◆ TASK DESCRIPTION
Below is a block of records: output all of them exactly and leave out the pictures.

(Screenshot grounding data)
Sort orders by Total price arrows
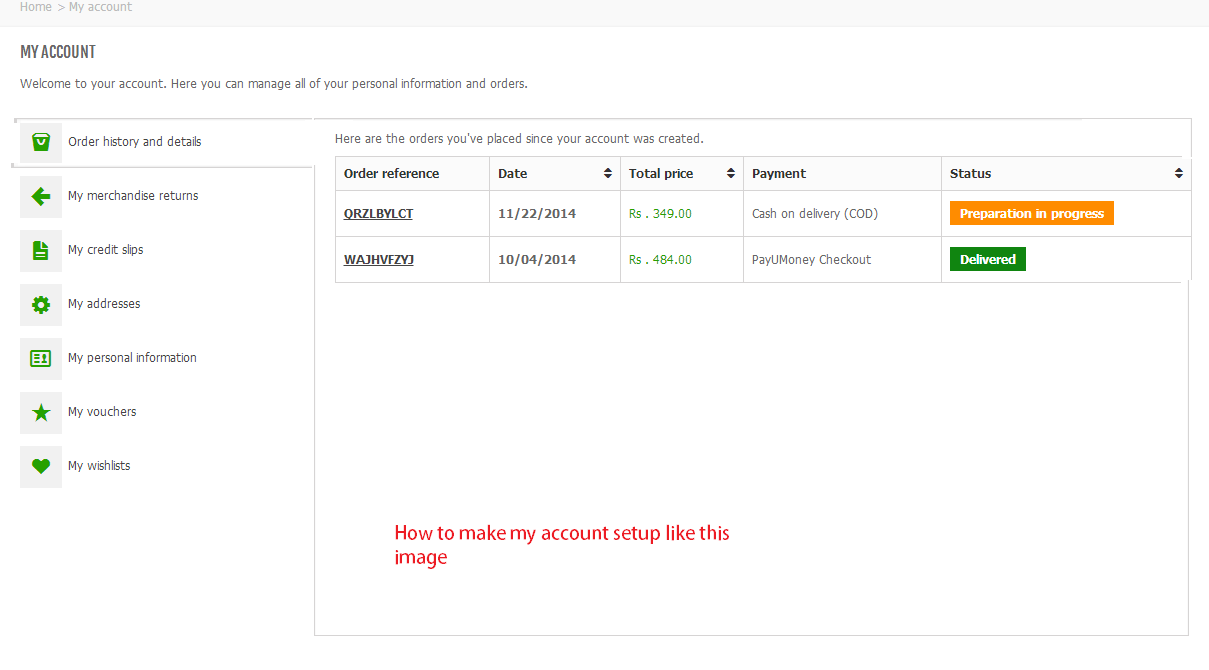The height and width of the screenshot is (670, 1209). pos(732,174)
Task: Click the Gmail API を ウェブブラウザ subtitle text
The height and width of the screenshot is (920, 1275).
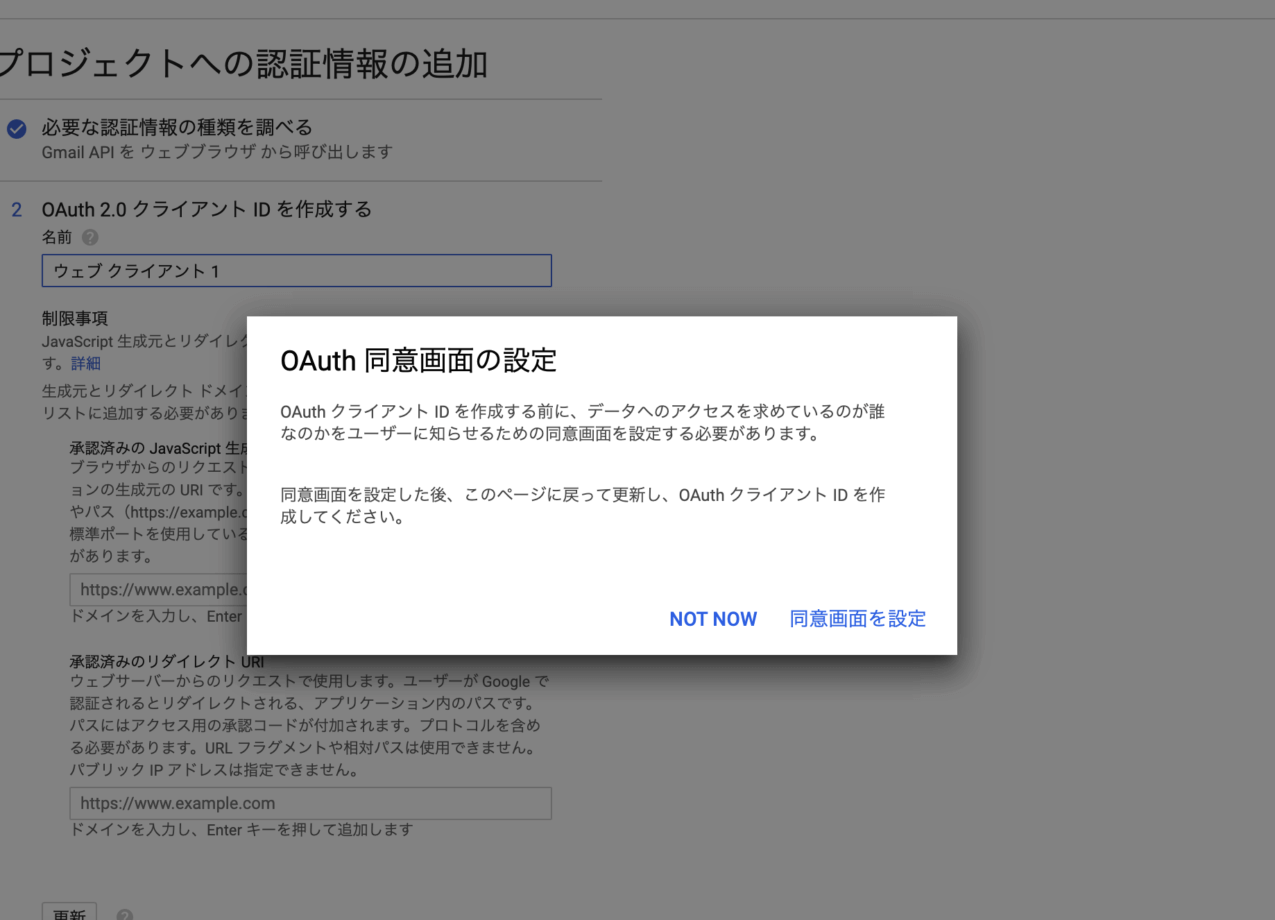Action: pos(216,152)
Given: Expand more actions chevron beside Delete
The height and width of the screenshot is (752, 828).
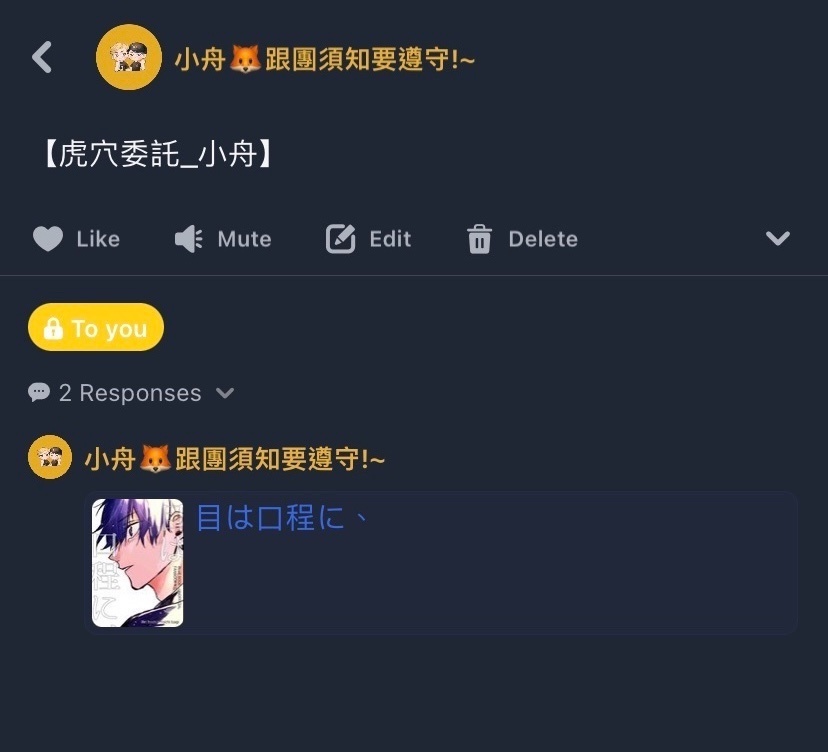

◆ SOLVED EXERCISE
Sort orders by Total price arrows
The height and width of the screenshot is (670, 1209). pos(732,174)
Task: Click the Gmail API を ウェブブラウザ subtitle text
The height and width of the screenshot is (920, 1275).
Action: pos(216,152)
Given: Expand more actions chevron beside Delete
The height and width of the screenshot is (752, 828).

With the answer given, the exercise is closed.